Exercise description - Set down exactly the lines below between the line holding "1024x469 pixels." and the line holding "Click the chevron", inclusive; no other line belongs in the answer.

Exercise inputs -
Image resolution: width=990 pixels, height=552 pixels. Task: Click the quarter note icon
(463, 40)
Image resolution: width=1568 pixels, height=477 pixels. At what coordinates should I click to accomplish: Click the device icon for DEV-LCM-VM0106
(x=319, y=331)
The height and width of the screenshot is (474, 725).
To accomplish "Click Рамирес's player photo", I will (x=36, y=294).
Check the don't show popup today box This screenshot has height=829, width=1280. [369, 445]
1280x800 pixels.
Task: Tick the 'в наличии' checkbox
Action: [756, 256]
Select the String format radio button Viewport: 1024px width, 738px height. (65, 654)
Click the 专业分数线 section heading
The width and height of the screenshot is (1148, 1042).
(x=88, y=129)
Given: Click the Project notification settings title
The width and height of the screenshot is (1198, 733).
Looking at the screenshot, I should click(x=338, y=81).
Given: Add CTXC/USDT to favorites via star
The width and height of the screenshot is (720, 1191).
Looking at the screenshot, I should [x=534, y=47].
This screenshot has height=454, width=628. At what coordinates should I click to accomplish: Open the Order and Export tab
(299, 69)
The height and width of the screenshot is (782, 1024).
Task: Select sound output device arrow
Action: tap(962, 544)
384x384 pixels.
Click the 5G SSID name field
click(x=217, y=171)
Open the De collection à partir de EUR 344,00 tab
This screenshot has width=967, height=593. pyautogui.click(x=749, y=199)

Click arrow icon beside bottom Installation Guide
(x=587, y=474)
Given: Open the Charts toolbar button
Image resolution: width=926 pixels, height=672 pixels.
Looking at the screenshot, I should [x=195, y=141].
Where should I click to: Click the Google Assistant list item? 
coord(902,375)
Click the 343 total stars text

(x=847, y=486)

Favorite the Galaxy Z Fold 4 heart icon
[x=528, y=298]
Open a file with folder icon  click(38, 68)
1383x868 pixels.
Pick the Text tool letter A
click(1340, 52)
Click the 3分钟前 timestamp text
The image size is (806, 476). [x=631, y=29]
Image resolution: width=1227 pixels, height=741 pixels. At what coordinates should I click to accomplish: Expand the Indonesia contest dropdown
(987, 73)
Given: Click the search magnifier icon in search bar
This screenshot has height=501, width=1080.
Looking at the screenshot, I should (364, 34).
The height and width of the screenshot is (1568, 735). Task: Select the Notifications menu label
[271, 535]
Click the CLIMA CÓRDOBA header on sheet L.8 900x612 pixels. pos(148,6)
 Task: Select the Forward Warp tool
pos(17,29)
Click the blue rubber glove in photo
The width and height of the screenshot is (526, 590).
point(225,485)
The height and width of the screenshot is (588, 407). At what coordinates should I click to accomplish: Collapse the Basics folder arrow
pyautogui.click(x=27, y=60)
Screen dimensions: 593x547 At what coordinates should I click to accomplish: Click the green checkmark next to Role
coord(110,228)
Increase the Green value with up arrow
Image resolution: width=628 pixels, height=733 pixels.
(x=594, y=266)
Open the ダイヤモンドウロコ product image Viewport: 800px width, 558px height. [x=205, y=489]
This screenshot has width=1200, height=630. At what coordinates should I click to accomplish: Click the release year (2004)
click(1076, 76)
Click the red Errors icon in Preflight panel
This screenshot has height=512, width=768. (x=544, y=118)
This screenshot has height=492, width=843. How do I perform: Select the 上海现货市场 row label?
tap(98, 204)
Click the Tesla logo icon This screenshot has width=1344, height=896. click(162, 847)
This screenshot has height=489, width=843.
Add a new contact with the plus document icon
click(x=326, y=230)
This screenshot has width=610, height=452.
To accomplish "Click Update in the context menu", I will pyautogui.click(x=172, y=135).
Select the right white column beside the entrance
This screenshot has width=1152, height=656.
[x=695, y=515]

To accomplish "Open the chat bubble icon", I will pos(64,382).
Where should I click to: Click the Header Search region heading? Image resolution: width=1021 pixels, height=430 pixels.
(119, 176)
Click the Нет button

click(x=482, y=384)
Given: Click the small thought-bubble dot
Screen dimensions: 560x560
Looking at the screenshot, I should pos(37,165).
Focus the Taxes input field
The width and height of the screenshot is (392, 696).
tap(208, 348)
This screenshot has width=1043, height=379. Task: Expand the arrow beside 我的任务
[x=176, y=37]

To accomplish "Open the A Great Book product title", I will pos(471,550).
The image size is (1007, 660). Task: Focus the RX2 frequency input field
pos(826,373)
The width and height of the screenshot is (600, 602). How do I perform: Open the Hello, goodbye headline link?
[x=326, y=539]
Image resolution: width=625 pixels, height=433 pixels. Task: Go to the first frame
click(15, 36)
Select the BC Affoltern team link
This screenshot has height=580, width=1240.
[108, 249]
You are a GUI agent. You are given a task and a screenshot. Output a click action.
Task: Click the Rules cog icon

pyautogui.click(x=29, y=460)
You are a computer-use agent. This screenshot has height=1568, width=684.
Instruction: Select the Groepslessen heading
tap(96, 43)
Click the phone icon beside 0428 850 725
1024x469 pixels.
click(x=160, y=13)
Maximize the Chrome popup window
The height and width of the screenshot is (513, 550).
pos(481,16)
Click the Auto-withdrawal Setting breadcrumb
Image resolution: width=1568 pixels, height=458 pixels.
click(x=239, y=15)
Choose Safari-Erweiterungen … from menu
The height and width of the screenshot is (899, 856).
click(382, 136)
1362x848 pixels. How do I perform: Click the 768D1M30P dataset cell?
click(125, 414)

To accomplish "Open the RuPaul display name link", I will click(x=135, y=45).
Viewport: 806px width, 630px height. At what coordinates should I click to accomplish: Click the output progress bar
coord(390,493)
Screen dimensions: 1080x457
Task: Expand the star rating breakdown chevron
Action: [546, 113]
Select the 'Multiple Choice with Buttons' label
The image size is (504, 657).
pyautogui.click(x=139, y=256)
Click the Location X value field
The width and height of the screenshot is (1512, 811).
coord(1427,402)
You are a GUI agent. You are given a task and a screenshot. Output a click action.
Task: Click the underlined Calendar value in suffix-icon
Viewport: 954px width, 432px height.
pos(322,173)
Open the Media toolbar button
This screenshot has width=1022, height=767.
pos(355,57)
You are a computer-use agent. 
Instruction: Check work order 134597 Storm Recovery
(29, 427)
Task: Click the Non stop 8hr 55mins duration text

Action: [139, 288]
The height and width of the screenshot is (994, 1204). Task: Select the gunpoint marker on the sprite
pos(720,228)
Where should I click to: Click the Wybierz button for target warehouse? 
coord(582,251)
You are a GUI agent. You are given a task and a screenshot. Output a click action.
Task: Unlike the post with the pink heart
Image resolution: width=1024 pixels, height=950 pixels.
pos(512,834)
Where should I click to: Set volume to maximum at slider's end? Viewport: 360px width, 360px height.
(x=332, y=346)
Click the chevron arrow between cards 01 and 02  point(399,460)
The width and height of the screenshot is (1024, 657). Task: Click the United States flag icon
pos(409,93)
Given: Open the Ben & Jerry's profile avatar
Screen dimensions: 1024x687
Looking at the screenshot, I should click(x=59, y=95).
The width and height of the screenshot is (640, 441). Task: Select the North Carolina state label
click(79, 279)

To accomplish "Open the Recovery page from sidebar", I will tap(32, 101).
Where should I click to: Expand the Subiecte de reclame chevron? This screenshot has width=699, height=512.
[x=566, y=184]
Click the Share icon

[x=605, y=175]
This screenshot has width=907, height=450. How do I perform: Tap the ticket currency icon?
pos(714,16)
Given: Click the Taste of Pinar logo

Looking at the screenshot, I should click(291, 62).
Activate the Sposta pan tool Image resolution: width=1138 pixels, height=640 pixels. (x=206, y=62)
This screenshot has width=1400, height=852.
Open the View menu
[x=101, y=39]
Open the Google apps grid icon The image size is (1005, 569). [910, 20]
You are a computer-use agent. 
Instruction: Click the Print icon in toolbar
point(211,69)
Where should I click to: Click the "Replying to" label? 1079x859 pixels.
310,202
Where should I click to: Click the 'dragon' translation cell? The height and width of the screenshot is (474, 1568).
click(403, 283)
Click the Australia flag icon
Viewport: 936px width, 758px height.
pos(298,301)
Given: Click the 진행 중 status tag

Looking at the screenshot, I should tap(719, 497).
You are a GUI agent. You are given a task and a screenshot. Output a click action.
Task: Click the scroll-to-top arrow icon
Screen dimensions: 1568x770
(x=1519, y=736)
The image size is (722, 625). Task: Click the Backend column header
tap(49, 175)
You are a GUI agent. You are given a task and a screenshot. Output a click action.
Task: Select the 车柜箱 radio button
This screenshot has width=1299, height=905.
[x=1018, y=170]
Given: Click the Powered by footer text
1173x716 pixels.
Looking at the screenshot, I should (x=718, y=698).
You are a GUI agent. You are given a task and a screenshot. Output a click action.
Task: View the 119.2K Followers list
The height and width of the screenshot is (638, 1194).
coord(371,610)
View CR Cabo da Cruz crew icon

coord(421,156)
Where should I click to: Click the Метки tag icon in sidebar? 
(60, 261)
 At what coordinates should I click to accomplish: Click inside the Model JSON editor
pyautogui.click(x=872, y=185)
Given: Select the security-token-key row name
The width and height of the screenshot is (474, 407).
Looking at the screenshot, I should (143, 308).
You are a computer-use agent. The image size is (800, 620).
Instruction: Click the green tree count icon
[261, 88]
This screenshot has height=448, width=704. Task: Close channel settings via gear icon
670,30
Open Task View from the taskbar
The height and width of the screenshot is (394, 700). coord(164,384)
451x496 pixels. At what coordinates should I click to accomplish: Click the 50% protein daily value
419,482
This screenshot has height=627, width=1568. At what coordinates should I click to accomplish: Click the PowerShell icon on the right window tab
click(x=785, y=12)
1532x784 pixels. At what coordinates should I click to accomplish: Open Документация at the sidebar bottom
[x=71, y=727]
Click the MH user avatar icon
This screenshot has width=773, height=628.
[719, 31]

The completed task -
1024x469 pixels.
click(x=160, y=13)
Maximize the Chrome popup window
The height and width of the screenshot is (513, 550).
pos(481,16)
Click the Auto-withdrawal Setting breadcrumb
Image resolution: width=1568 pixels, height=458 pixels.
click(x=239, y=15)
Choose Safari-Erweiterungen … from menu
The height and width of the screenshot is (899, 856).
click(382, 136)
1362x848 pixels. How do I perform: Click the 768D1M30P dataset cell?
click(125, 414)

To accomplish "Open the RuPaul display name link", I will click(x=135, y=45).
Viewport: 806px width, 630px height. At what coordinates should I click to accomplish: Click the output progress bar
coord(390,493)
Screen dimensions: 1080x457
Task: Expand the star rating breakdown chevron
Action: [546, 113]
Select the 'Multiple Choice with Buttons' label
The image size is (504, 657).
pyautogui.click(x=139, y=256)
Click the Location X value field
The width and height of the screenshot is (1512, 811).
coord(1427,402)
You are a GUI agent. You are given a task and a screenshot. Output a click action.
Task: Click the underlined Calendar value in suffix-icon
Viewport: 954px width, 432px height.
pos(322,173)
Open the Media toolbar button
This screenshot has width=1022, height=767.
pos(355,57)
You are a computer-use agent. 
Instruction: Check work order 134597 Storm Recovery
(29, 427)
Task: Click the Non stop 8hr 55mins duration text

Action: [139, 288]
The height and width of the screenshot is (994, 1204). Task: Select the gunpoint marker on the sprite
pos(720,228)
Where should I click to: Click the Wybierz button for target warehouse? 
coord(582,251)
You are a GUI agent. You are given a task and a screenshot. Output a click action.
Task: Unlike the post with the pink heart
Image resolution: width=1024 pixels, height=950 pixels.
pos(512,834)
Where should I click to: Set volume to maximum at slider's end? Viewport: 360px width, 360px height.
(x=332, y=346)
Click the chevron arrow between cards 01 and 02  point(399,460)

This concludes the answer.